Ruben Cordova - Physics Systems Instructor

Ruben Cordova

Physics Systems Instructor

I spent six years building vehicle physics for racing games. Taught myself most of it through trial and error. Now I show students the shortcuts I wish someone had shown me.

Leonor Varela - 3D Mathematics Instructor

Leonor Varela

3D Mathematics Instructor

Math for games is different than school math. I focus on vectors, quaternions, and transforms. The stuff you'll use every single day if you make 3D games.

What You'll Actually Build

Example of rigid body collision detection system in a game environment

Collision and Response

Your first major project is a physics sandbox. Boxes, spheres, and capsules that collide correctly. Sounds simple until you're debugging why two objects pass through each other at high speeds.

You'll implement broad phase detection, narrow phase testing, and impulse resolution. Then optimize it so the frame rate doesn't tank with fifty objects on screen.

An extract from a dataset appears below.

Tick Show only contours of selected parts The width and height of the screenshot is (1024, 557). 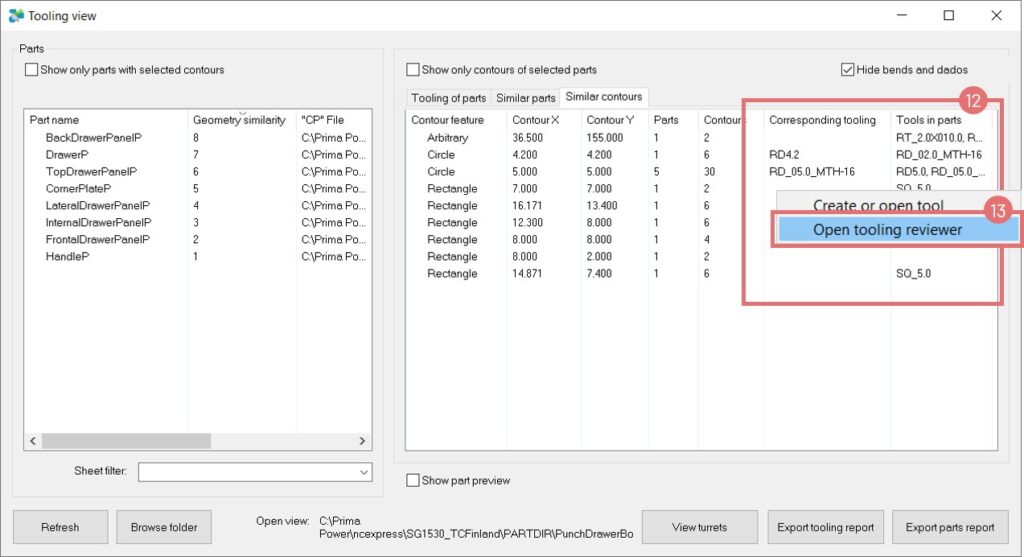(x=413, y=70)
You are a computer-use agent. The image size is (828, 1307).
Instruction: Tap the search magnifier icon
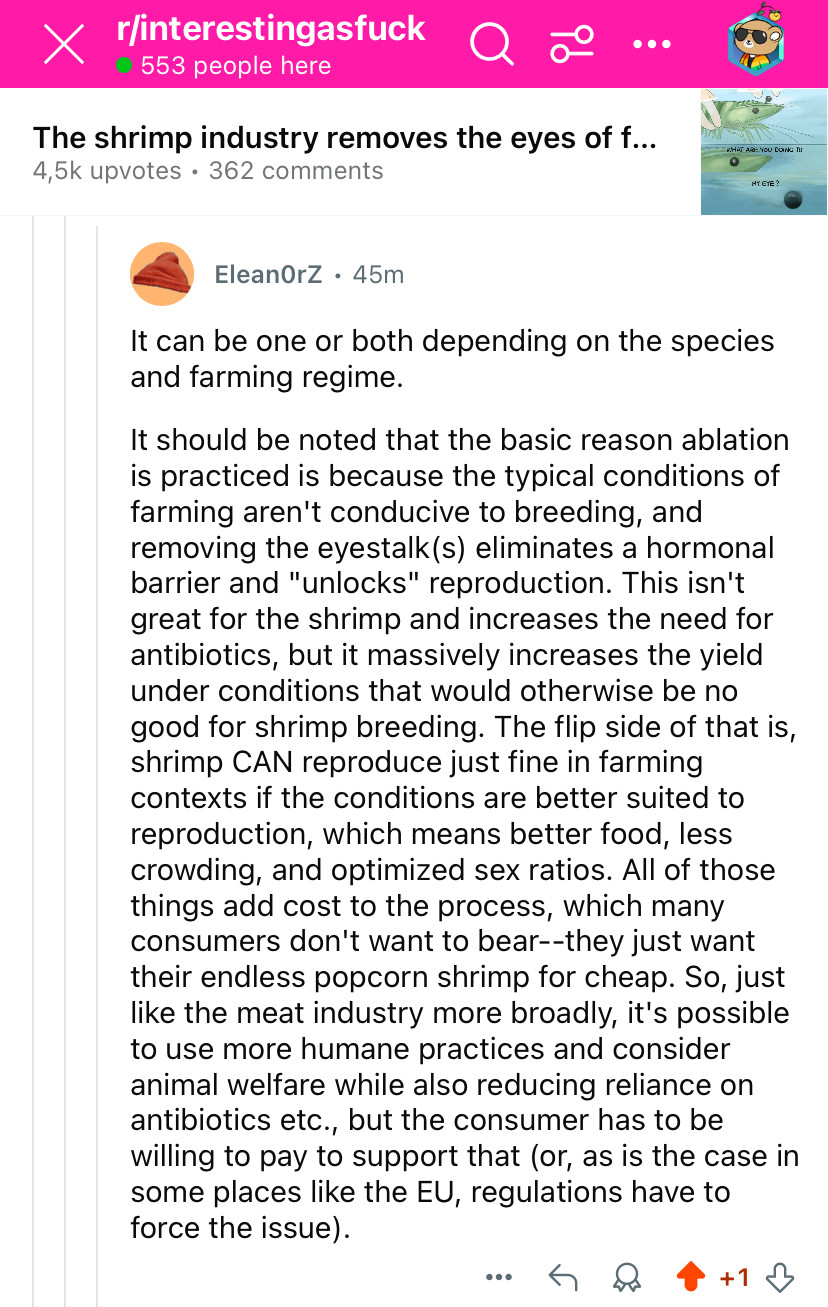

Character controller demonstration showing physics-based movement and interaction

Character Controllers

This one frustrates everyone at first. Characters need to climb stairs without bouncing. Stand on moving platforms. Not get stuck in corners. All while feeling responsive to input.

We look at several approaches. Kinematic controllers. Physics-based systems. Hybrid methods. You'll build at least two different versions and compare how they handle edge cases.

How The Program Runs

Nine months total. Classes twice a week. Projects due every three weeks. Most students also work part-time, so we designed the schedule around that.

Months 1-3: Core Systems

Vector math, forces, basic collision detection. You'll build simple prototypes to test concepts. Expect to rewrite your code multiple times as you understand things better.

Months 4-6: Advanced Mechanics

Rigid body dynamics, constraint systems, vehicle physics. Projects get more complex. This is when students start seeing how everything connects.

Months 7-9: Portfolio Project

Build something substantial. Could be a racing prototype, a destruction system, a physics puzzle game. Your choice. We provide guidance but you own the direction.

Program Starts October 2025

Applications open in June. We accept twenty students. Selection is based on a short coding challenge and a conversation about what you want to build. No formal background requirements, but you should already know basic programming.